((

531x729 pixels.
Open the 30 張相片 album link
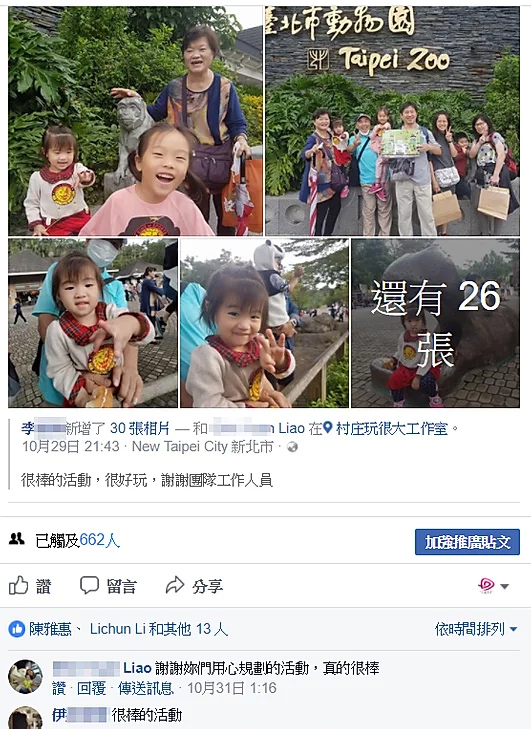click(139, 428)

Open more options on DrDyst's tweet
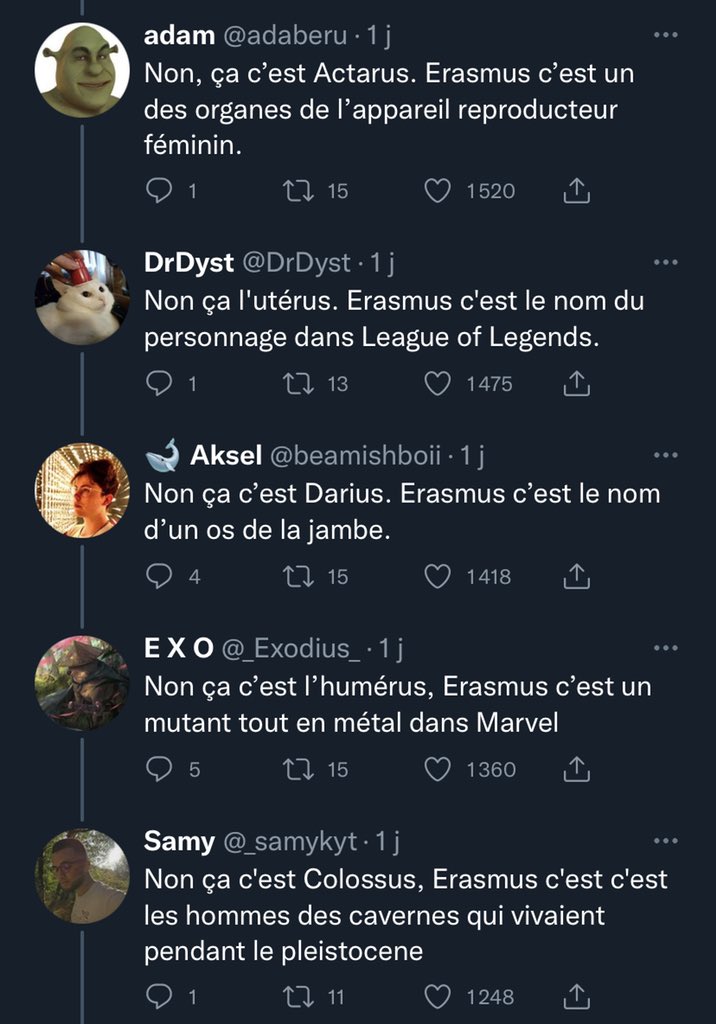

))
((

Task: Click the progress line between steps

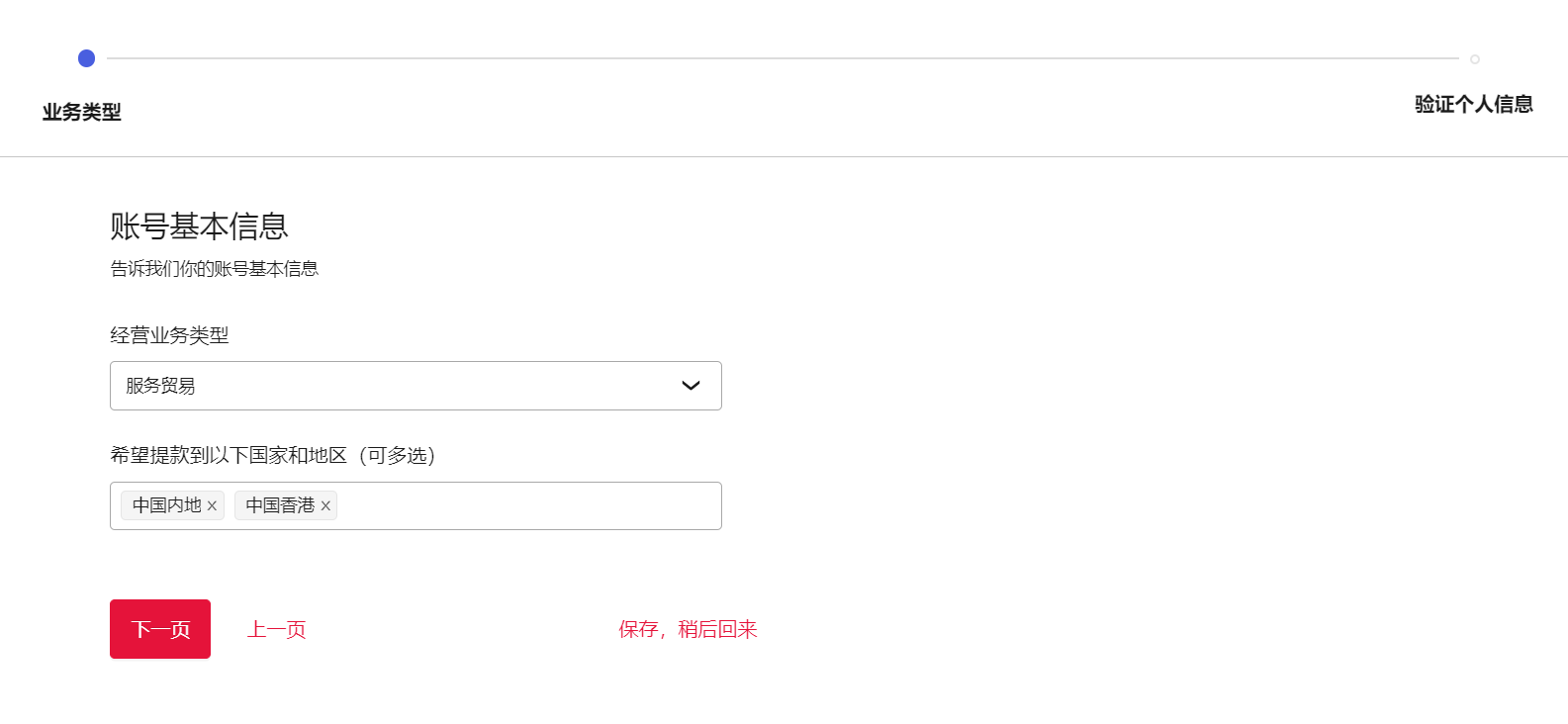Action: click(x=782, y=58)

))
((

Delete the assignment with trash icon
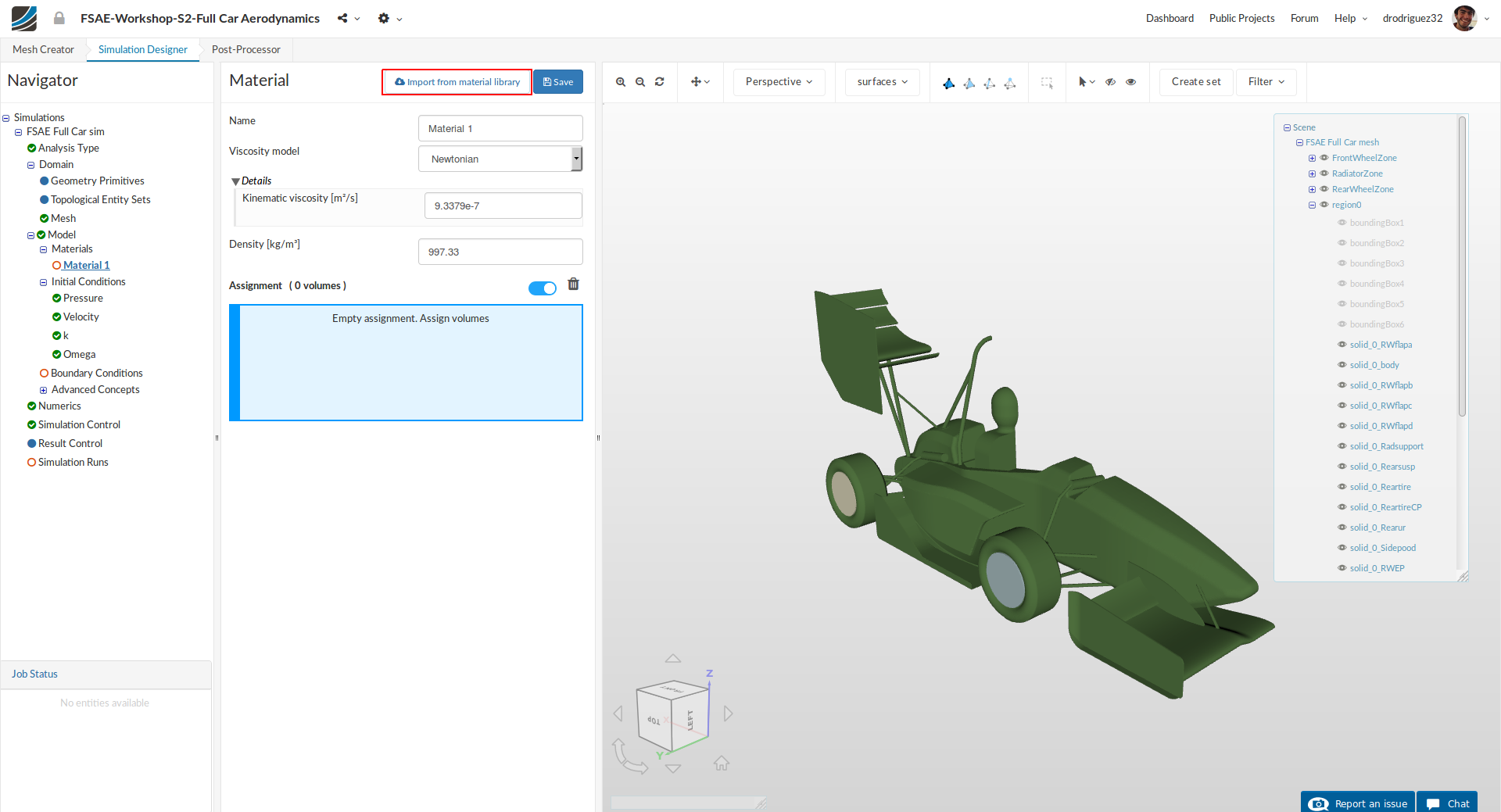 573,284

))

* Directions *
Add 3 to every coordinate in the answers, from the line with "531x729 pixels." up to and including the line with "Open more options on DrDyst's tweet", and give those lines again with their requests. Leave the pictures out.

* Final answer *
531x729 pixels.
Open the 30 張相片 album link
click(142, 431)

Open more options on DrDyst's tweet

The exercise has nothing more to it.